Write each of the records out again exactly.

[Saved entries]

-.-.-

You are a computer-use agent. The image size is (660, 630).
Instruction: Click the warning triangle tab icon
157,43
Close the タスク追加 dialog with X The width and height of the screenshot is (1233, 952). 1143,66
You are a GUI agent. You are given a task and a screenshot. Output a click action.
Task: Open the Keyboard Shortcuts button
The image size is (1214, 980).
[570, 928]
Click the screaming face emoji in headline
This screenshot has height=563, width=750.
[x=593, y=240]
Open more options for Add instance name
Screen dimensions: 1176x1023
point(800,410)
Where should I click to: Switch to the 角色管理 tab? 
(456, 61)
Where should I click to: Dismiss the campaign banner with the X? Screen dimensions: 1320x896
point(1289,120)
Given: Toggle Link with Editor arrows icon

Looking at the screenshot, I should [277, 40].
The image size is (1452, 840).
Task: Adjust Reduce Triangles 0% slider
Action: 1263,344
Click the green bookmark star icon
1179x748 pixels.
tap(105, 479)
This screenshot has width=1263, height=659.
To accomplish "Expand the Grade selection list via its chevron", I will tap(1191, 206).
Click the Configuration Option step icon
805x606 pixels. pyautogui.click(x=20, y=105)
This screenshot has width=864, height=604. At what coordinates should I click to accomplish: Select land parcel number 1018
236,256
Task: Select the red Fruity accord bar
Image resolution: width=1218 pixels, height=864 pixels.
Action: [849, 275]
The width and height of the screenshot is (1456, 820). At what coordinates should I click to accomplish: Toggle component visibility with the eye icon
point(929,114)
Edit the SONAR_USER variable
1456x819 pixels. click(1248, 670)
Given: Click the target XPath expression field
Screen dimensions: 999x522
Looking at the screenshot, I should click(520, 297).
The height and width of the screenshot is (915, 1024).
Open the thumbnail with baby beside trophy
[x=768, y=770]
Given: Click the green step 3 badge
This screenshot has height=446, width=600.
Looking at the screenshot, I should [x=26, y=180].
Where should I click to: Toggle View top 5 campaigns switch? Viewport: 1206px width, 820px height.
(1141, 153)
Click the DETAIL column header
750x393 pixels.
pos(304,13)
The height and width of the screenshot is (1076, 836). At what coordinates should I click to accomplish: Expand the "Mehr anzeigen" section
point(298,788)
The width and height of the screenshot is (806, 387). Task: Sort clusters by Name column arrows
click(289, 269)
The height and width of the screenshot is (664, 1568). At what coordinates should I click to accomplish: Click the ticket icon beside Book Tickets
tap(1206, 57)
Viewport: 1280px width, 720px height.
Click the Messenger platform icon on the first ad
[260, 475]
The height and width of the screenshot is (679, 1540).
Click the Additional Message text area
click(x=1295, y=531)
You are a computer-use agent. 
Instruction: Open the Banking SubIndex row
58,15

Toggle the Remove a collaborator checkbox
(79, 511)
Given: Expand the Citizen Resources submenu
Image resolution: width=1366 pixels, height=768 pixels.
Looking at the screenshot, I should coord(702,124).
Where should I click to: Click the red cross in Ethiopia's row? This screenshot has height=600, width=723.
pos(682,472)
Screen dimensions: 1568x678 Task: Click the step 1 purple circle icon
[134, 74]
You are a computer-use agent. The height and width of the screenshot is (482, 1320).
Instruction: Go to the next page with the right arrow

-.-.-

**Completed exercise:**
You are a computer-use agent. The image size is (660, 630).
Instruction: Click the warning triangle tab icon
157,43
Close the タスク追加 dialog with X The width and height of the screenshot is (1233, 952). 1143,66
You are a GUI agent. You are given a task and a screenshot. Output a click action.
Task: Open the Keyboard Shortcuts button
The image size is (1214, 980).
[570, 928]
Click the screaming face emoji in headline
This screenshot has height=563, width=750.
[x=593, y=240]
Open more options for Add instance name
Screen dimensions: 1176x1023
point(800,410)
Where should I click to: Switch to the 角色管理 tab? 
(456, 61)
Where should I click to: Dismiss the campaign banner with the X? Screen dimensions: 1320x896
point(1289,120)
Given: Toggle Link with Editor arrows icon

Looking at the screenshot, I should [277, 40].
The image size is (1452, 840).
Task: Adjust Reduce Triangles 0% slider
Action: 1263,344
Click the green bookmark star icon
1179x748 pixels.
tap(105, 479)
This screenshot has width=1263, height=659.
To accomplish "Expand the Grade selection list via its chevron", I will tap(1191, 206).
Click the Configuration Option step icon
805x606 pixels. pyautogui.click(x=20, y=105)
This screenshot has width=864, height=604. At what coordinates should I click to accomplish: Select land parcel number 1018
236,256
Task: Select the red Fruity accord bar
Image resolution: width=1218 pixels, height=864 pixels.
Action: [849, 275]
The width and height of the screenshot is (1456, 820). At what coordinates should I click to accomplish: Toggle component visibility with the eye icon
point(929,114)
Edit the SONAR_USER variable
1456x819 pixels. click(1248, 670)
Given: Click the target XPath expression field
Screen dimensions: 999x522
Looking at the screenshot, I should click(520, 297).
The height and width of the screenshot is (915, 1024).
Open the thumbnail with baby beside trophy
[x=768, y=770]
Given: Click the green step 3 badge
This screenshot has height=446, width=600.
Looking at the screenshot, I should [x=26, y=180].
Where should I click to: Toggle View top 5 campaigns switch? Viewport: 1206px width, 820px height.
(1141, 153)
Click the DETAIL column header
750x393 pixels.
pos(304,13)
The height and width of the screenshot is (1076, 836). At what coordinates should I click to accomplish: Expand the "Mehr anzeigen" section
point(298,788)
The width and height of the screenshot is (806, 387). Task: Sort clusters by Name column arrows
click(289, 269)
The height and width of the screenshot is (664, 1568). At what coordinates should I click to accomplish: Click the ticket icon beside Book Tickets
tap(1206, 57)
Viewport: 1280px width, 720px height.
Click the Messenger platform icon on the first ad
[260, 475]
The height and width of the screenshot is (679, 1540).
Click the Additional Message text area
click(x=1295, y=531)
You are a computer-use agent. 
Instruction: Open the Banking SubIndex row
58,15

Toggle the Remove a collaborator checkbox
(79, 511)
Given: Expand the Citizen Resources submenu
Image resolution: width=1366 pixels, height=768 pixels.
Looking at the screenshot, I should coord(702,124).
Where should I click to: Click the red cross in Ethiopia's row? This screenshot has height=600, width=723.
pos(682,472)
Screen dimensions: 1568x678 Task: Click the step 1 purple circle icon
[134, 74]
You are a computer-use agent. The height and width of the screenshot is (482, 1320).
Instruction: Go to the next page with the right arrow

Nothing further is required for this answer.